▶ [THE RECORDS]
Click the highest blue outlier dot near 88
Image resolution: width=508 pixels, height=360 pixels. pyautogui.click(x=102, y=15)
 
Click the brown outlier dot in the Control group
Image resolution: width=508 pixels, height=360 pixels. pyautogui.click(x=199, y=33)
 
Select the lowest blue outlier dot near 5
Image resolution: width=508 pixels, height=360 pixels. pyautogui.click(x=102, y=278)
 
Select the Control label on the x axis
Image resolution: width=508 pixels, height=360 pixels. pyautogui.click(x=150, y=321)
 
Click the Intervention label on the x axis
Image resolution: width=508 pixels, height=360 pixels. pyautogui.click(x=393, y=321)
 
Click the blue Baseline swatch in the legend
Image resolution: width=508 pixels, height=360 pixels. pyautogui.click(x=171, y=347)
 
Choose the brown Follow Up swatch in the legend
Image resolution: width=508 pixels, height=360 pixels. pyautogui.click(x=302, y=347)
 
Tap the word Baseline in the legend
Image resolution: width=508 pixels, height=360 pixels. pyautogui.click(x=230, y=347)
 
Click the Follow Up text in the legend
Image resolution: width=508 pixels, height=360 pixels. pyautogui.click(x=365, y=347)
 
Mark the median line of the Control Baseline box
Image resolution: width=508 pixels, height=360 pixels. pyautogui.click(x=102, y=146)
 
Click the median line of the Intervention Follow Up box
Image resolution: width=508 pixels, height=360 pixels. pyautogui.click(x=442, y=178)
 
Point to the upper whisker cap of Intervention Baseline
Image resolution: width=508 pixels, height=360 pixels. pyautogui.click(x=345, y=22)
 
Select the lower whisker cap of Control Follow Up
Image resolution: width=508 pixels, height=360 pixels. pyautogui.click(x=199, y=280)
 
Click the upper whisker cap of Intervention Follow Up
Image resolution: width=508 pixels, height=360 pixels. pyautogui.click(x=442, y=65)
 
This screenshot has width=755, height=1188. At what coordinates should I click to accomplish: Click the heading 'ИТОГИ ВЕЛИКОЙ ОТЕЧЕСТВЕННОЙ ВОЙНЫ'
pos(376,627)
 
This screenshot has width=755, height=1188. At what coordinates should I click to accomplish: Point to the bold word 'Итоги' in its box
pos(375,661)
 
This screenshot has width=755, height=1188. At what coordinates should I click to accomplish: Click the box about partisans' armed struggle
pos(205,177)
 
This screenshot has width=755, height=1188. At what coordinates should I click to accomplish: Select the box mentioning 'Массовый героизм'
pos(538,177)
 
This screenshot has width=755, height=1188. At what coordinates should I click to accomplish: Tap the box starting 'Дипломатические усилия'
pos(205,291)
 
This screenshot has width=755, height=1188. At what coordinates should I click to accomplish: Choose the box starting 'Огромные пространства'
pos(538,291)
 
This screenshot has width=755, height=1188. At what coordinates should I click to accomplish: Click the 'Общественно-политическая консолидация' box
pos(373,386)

▶ [WHAT IS BEING ASKED] Render every line of the listing above as a JSON array of strings, one string per line, and omit the blank lines.

▶ [FINAL ANSWER]
[
  "Click the highest blue outlier dot near 88",
  "Image resolution: width=508 pixels, height=360 pixels. pyautogui.click(x=102, y=15)",
  "Click the brown outlier dot in the Control group",
  "Image resolution: width=508 pixels, height=360 pixels. pyautogui.click(x=199, y=33)",
  "Select the lowest blue outlier dot near 5",
  "Image resolution: width=508 pixels, height=360 pixels. pyautogui.click(x=102, y=278)",
  "Select the Control label on the x axis",
  "Image resolution: width=508 pixels, height=360 pixels. pyautogui.click(x=150, y=321)",
  "Click the Intervention label on the x axis",
  "Image resolution: width=508 pixels, height=360 pixels. pyautogui.click(x=393, y=321)",
  "Click the blue Baseline swatch in the legend",
  "Image resolution: width=508 pixels, height=360 pixels. pyautogui.click(x=171, y=347)",
  "Choose the brown Follow Up swatch in the legend",
  "Image resolution: width=508 pixels, height=360 pixels. pyautogui.click(x=302, y=347)",
  "Tap the word Baseline in the legend",
  "Image resolution: width=508 pixels, height=360 pixels. pyautogui.click(x=230, y=347)",
  "Click the Follow Up text in the legend",
  "Image resolution: width=508 pixels, height=360 pixels. pyautogui.click(x=365, y=347)",
  "Mark the median line of the Control Baseline box",
  "Image resolution: width=508 pixels, height=360 pixels. pyautogui.click(x=102, y=146)",
  "Click the median line of the Intervention Follow Up box",
  "Image resolution: width=508 pixels, height=360 pixels. pyautogui.click(x=442, y=178)",
  "Point to the upper whisker cap of Intervention Baseline",
  "Image resolution: width=508 pixels, height=360 pixels. pyautogui.click(x=345, y=22)",
  "Select the lower whisker cap of Control Follow Up",
  "Image resolution: width=508 pixels, height=360 pixels. pyautogui.click(x=199, y=280)",
  "Click the upper whisker cap of Intervention Follow Up",
  "Image resolution: width=508 pixels, height=360 pixels. pyautogui.click(x=442, y=65)",
  "This screenshot has width=755, height=1188. At what coordinates should I click to accomplish: Click the heading 'ИТОГИ ВЕЛИКОЙ ОТЕЧЕСТВЕННОЙ ВОЙНЫ'",
  "pos(376,627)",
  "This screenshot has width=755, height=1188. At what coordinates should I click to accomplish: Point to the bold word 'Итоги' in its box",
  "pos(375,661)",
  "This screenshot has width=755, height=1188. At what coordinates should I click to accomplish: Click the box about partisans' armed struggle",
  "pos(205,177)",
  "This screenshot has width=755, height=1188. At what coordinates should I click to accomplish: Select the box mentioning 'Массовый героизм'",
  "pos(538,177)",
  "This screenshot has width=755, height=1188. At what coordinates should I click to accomplish: Tap the box starting 'Дипломатические усилия'",
  "pos(205,291)",
  "This screenshot has width=755, height=1188. At what coordinates should I click to accomplish: Choose the box starting 'Огромные пространства'",
  "pos(538,291)",
  "This screenshot has width=755, height=1188. At what coordinates should I click to accomplish: Click the 'Общественно-политическая консолидация' box",
  "pos(373,386)"
]